■ STUDY MATERIAL:
--*--

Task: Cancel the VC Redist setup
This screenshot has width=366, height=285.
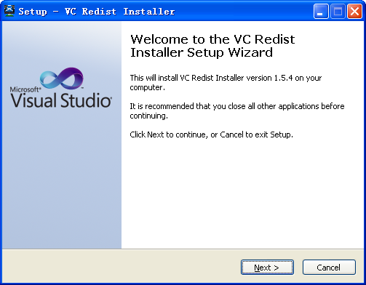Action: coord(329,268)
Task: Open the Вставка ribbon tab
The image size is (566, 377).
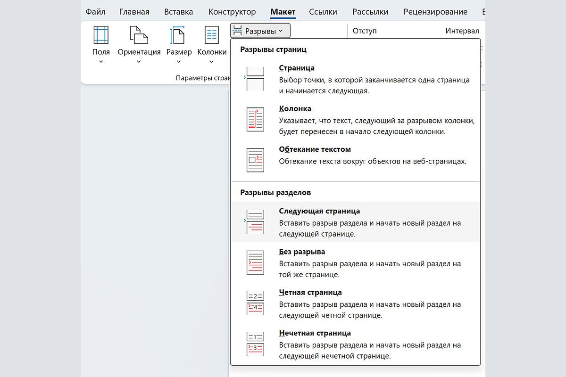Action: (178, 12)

--*--

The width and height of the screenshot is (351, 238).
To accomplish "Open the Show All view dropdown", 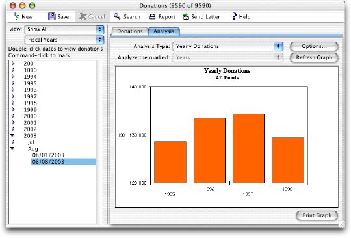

--*--

■ EXERCISE DETAILS:
Find every line above that contains the word "Task", and return each one.

■ REPLY TO THE EXERCISE:
Task: Cancel the VC Redist setup
Task: Open the Вставка ribbon tab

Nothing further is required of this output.